Superintendent won't drop cheering charges, says graduation should be 'solemn'
JACKSON, Mississippi (AP) — The Mississippi school superintendent who pressed charges against people for cheering at a high school graduation ceremony says he plans to be in court Tuesday and make a statement then, but won’t say if he’ll drop the charges.
Senatobia school Superintendent Jay Foster reiterated in a telephone interview Friday that his aim is to ensure that some families don’t ruin graduations for others by raising a ruckus. He said that when he first started at Senatobia four years ago, out-of-control cheering meant some families couldn’t hear a graduate’s name called or see them cross the stage to receive their diploma.
“I think graduation should be a solemn occasion,” he said. “It should have some dignity and decorum and at the end we’ll celebrate together.”
He said he filed misdemeanor, disturbing-the-peace charges against three people because they disobeyed repeated instructions to hold cheers at the May 21 event. Before filing the charges, which carry a fine of up to $500 and jail time of up to six months, Foster said he consulted with school board members, administrators and the district’s lawyer.
“We thought, let’s serve them with papers for disturbing the peace,” he said. “They’ll pay a fine. Maybe they’ll learn their lesson. It was not about punishing these people. It was about the rights of the other graduates.”
The incident has focused national attention on the town of 8,000 about 30 miles (50 kilometers) south of Memphis, Tennessee. But while out-of-town reaction has been heavy on scorn and disbelief, Foster said people came to a school board meeting after the story broke to voice their approval.

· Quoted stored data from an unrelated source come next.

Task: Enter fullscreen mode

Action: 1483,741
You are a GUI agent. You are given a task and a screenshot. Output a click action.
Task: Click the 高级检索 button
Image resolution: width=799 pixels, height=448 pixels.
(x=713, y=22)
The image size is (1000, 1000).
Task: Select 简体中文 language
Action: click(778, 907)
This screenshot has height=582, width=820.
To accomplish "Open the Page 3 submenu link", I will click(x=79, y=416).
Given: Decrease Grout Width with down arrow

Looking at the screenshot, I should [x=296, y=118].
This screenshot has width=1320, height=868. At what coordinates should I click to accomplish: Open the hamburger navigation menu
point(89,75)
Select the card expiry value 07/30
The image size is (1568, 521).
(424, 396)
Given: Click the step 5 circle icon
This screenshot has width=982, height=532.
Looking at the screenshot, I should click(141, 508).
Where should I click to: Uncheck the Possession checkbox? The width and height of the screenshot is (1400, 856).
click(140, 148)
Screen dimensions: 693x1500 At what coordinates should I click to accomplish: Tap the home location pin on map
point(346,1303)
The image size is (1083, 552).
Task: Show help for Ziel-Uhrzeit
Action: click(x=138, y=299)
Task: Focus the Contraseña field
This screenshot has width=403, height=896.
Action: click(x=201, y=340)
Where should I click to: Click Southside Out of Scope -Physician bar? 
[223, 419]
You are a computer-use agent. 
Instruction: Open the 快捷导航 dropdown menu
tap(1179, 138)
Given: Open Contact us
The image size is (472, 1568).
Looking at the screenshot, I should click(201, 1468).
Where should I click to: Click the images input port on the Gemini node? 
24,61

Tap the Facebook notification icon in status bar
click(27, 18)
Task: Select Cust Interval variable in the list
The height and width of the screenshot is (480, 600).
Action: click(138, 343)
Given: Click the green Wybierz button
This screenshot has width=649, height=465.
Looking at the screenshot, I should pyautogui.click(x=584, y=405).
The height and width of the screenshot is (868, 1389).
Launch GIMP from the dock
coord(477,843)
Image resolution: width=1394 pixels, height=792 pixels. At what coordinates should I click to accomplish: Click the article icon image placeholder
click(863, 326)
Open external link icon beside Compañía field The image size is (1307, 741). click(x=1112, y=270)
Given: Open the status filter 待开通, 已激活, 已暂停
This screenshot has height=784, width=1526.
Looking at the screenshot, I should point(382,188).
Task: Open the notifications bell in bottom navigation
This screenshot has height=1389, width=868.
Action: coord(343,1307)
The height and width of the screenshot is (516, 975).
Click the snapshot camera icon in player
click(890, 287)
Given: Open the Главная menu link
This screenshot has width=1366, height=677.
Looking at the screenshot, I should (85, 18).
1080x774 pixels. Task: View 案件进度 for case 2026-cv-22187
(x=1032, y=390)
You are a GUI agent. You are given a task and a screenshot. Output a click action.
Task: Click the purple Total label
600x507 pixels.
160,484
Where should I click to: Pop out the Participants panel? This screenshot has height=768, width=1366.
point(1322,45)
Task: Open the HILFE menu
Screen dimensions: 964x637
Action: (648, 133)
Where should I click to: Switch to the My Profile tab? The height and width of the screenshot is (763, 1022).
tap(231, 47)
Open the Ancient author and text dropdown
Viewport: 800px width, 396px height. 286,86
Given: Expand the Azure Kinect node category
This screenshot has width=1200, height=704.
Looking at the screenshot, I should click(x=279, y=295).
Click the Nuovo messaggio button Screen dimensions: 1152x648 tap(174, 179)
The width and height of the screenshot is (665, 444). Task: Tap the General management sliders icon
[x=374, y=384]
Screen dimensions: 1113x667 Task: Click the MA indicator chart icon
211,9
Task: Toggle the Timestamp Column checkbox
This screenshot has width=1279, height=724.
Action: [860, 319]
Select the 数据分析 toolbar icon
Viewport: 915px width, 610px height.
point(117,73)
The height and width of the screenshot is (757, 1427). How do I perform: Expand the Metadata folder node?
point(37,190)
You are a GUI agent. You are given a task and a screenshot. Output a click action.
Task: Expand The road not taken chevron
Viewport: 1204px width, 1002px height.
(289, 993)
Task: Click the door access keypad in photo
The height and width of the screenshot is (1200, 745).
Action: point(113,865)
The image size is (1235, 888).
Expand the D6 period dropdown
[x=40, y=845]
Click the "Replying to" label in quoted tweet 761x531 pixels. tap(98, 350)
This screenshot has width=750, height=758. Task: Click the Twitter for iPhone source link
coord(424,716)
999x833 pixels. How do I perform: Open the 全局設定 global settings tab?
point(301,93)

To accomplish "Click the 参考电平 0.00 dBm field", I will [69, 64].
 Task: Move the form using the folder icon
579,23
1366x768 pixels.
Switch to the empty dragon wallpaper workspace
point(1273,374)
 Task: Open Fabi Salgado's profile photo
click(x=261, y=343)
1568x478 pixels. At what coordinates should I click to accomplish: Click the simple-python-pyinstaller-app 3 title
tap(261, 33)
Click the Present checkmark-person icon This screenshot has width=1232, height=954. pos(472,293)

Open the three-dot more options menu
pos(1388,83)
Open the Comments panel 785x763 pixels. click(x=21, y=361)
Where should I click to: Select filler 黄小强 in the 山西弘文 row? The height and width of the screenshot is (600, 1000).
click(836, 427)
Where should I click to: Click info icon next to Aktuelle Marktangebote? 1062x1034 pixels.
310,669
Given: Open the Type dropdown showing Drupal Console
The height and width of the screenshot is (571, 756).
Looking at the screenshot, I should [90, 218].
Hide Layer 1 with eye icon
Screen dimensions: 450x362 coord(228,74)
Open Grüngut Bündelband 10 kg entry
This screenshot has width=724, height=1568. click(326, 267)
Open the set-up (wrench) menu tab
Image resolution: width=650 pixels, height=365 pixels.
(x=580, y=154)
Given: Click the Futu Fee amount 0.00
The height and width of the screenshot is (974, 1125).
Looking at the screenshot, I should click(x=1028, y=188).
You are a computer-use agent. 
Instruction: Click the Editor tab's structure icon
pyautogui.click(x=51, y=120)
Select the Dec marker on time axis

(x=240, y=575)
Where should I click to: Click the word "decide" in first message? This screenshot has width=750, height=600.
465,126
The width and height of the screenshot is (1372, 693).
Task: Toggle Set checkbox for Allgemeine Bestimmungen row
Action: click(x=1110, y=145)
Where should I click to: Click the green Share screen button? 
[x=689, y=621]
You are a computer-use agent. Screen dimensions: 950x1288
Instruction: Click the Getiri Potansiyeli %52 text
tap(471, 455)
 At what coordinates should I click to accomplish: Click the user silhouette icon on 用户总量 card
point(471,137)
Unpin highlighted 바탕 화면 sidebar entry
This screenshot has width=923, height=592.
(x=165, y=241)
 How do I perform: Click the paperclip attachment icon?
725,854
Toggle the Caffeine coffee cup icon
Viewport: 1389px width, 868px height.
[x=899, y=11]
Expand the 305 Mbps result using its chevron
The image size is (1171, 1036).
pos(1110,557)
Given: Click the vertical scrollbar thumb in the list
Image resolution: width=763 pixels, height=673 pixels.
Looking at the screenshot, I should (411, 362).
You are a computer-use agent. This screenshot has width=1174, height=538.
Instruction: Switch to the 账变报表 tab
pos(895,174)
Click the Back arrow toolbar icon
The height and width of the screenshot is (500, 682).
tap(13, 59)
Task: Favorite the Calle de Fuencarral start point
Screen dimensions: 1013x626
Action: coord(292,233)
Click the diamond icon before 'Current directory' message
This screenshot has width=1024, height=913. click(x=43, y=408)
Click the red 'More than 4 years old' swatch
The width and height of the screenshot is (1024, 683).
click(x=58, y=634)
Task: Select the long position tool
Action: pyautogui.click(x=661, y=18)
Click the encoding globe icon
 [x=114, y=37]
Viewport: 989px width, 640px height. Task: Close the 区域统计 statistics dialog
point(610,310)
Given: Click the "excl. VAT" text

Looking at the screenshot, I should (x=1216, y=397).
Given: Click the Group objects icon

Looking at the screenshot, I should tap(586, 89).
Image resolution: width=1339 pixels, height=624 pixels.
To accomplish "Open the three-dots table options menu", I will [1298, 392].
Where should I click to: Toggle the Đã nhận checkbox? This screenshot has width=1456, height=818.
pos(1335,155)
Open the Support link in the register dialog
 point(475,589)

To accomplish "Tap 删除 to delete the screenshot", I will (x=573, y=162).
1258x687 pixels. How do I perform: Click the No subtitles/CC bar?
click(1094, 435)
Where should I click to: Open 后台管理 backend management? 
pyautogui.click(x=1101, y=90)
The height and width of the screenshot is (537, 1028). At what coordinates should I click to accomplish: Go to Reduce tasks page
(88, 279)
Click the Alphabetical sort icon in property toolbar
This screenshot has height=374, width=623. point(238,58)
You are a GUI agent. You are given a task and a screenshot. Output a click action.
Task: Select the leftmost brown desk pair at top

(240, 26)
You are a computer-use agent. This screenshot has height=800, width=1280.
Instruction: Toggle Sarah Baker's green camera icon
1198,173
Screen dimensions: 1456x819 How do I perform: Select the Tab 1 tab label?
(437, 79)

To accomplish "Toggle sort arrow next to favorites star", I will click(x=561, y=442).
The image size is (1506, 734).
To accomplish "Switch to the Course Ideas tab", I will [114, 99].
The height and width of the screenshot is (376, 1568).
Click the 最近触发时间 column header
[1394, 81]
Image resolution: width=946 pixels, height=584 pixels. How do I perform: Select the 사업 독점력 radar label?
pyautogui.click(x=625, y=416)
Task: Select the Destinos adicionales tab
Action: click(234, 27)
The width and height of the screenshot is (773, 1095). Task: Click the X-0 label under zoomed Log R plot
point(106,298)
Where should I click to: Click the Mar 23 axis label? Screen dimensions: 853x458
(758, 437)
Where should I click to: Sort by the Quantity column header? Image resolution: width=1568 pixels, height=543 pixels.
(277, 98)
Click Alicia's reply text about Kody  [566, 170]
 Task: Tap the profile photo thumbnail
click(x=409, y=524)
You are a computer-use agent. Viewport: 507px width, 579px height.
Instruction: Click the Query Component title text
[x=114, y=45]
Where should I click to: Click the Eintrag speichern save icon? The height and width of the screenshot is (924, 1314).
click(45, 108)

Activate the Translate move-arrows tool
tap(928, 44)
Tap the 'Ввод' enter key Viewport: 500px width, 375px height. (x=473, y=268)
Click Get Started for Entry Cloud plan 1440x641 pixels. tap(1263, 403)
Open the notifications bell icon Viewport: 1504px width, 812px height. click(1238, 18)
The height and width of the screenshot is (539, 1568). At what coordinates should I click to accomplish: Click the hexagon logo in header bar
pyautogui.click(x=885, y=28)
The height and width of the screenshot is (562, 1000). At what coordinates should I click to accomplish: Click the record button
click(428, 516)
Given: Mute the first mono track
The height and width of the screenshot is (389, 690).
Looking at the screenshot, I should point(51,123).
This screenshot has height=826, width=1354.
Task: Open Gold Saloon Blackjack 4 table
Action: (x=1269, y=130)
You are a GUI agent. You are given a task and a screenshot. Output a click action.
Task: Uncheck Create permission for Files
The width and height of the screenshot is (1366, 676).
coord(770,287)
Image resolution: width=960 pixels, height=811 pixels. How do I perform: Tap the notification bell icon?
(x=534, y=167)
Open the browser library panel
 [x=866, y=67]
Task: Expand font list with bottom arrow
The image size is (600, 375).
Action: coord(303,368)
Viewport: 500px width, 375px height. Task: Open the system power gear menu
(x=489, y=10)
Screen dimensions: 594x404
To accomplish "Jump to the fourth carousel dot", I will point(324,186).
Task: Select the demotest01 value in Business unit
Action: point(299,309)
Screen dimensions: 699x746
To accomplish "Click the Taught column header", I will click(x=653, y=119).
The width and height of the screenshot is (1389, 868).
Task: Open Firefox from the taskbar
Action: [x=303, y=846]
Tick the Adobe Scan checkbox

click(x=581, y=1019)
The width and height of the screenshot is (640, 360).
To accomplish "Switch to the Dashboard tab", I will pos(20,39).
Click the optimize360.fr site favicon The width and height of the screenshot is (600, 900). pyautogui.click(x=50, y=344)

“The local people who know what’s going on are very supportive,” said Jim Keith, lawyer for the Senatobia district.
Those who called reporters to complain were African-American, but Foster denies any racial animus, noting that two black people and two white people were escorted out. Foster has said the fourth person’s identity is unknown, and so that person has not been charged.
One who has been charged, 45-year-old Ursula Miller, told The Associated Press she was only trying to celebrate her niece’s achievement. Miller said she expected to be escorted out, but thinks a criminal charge is an overreaction. Miller is scheduled to appear Tuesday in Tate County Justice Court.
The Mississippi chapter of the American Civil Liberties Union said that Foster is violating First Amendment rights and that those who cheered did not do anything that could be considered a crime.
“The First Amendment of the United States Constitution clearly prohibits the making of any law that would impede the freedom of speech,” Mississippi ACLU Legal Director Charles Irvin said in a statement. “Citizens should be able to enjoy the right of free speech, especially at a congratulatory event, like a high school graduation. The cheering by the family does not qualify as a disturbance of the peace and should not have elicited a criminal response.”